Beberapa pandangan seperti dari Vidal de la Blache, Jean Brunhes, dan Maximilian Sorre berbeda-beda dalam hal penjelasan detailnya sehingga memberikan bobot yang berbeda pula dalam kajian tentang manusia. Tidak mengherankan, para ahli geografi kemanusiaan telah memberikan banyak ragam kontribusi yang bernilai pada studi/kajian tentang distribusi penduduk. Tetapi cabang ilmu geografi kemanusian sampai saat ini belum diterima secara paripurna (universal) oleh kalangan ilmuwan.
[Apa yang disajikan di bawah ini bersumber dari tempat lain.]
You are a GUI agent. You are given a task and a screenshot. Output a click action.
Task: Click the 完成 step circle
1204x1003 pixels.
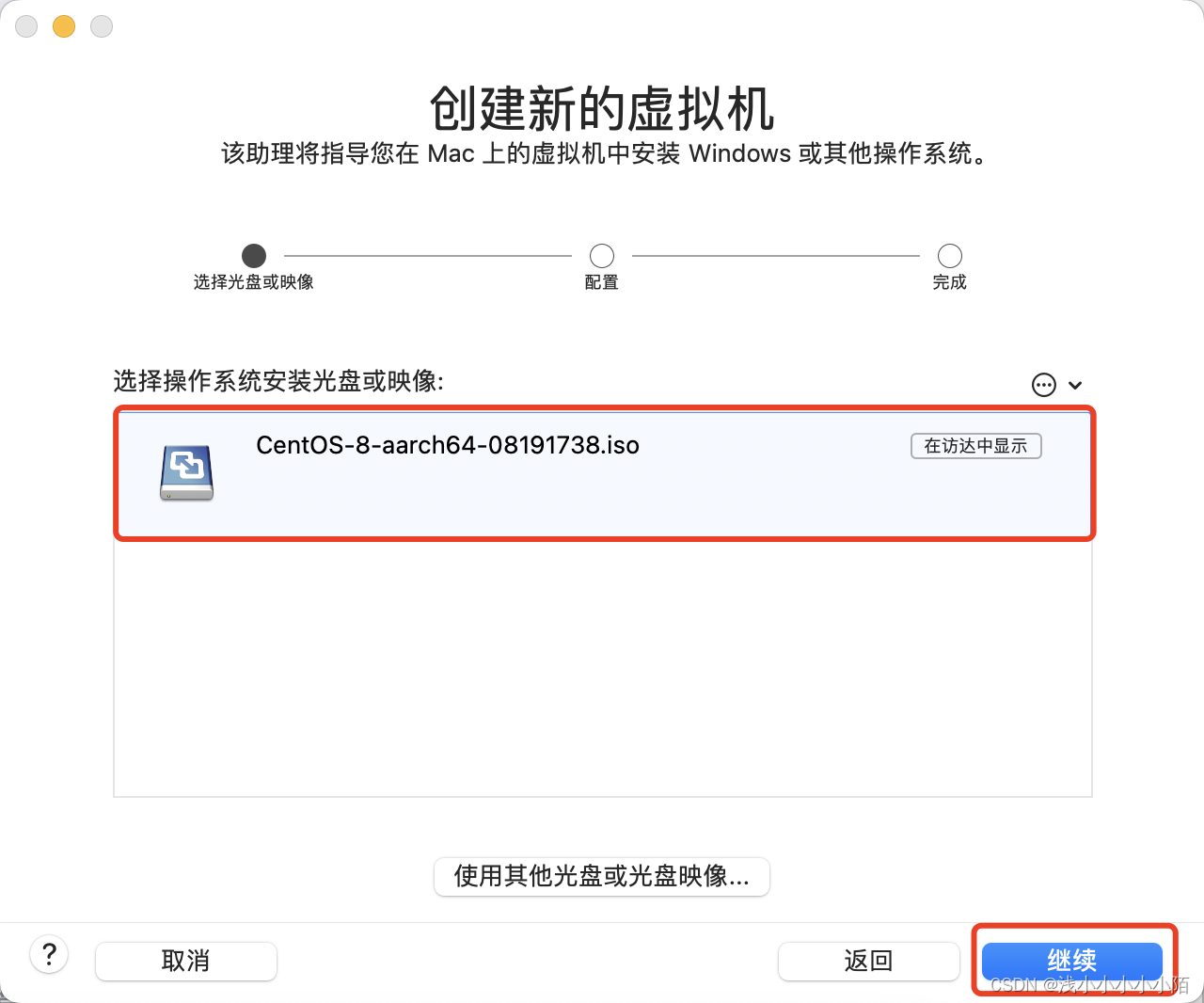pos(950,256)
Geografi sebagai salah satu disiplin ilmu pengetahuan tidak begitu saja terpisah dengan disiplin ilmu-ilmu pengetahuan yang lain, Geografi memerlukan pendekatan-pendekatan yang digunakan untuk membuat deskripsi mengenai suatu wilayah, tanpa melepaskan diri dari ciri khas geografi, yaitu ilmu yang mempelajari gejala-gejala keruangan di permukaan bumi. Untuk melihat kedudukan geografi di dalam ilmu pengetahuan, sebaiknya mengenal kembali definisi Geografi yang berbunyi, Geografi adalah ilmu yang mempelajari persamaan dan perbedaan fenomena Geosfer dengan sudut pandang kelingkungan atau kewilayahan dalam konteks keruangan (hasil seminar dan lokakarya Peningkatan Kualitas Pengajaran Geografi di Semarang tahun 1988).

Geografi berada pada posisi sentral di dalam sistem ilmu pengetahuan karena berada pada dua bagian ilmu. Di satu pihak sebagai ilmu alam yang mempelajari gejala-gejala keruangan yang bersifat eksak, di lain pihak mempelajari manusia sebagai mahluk sosial.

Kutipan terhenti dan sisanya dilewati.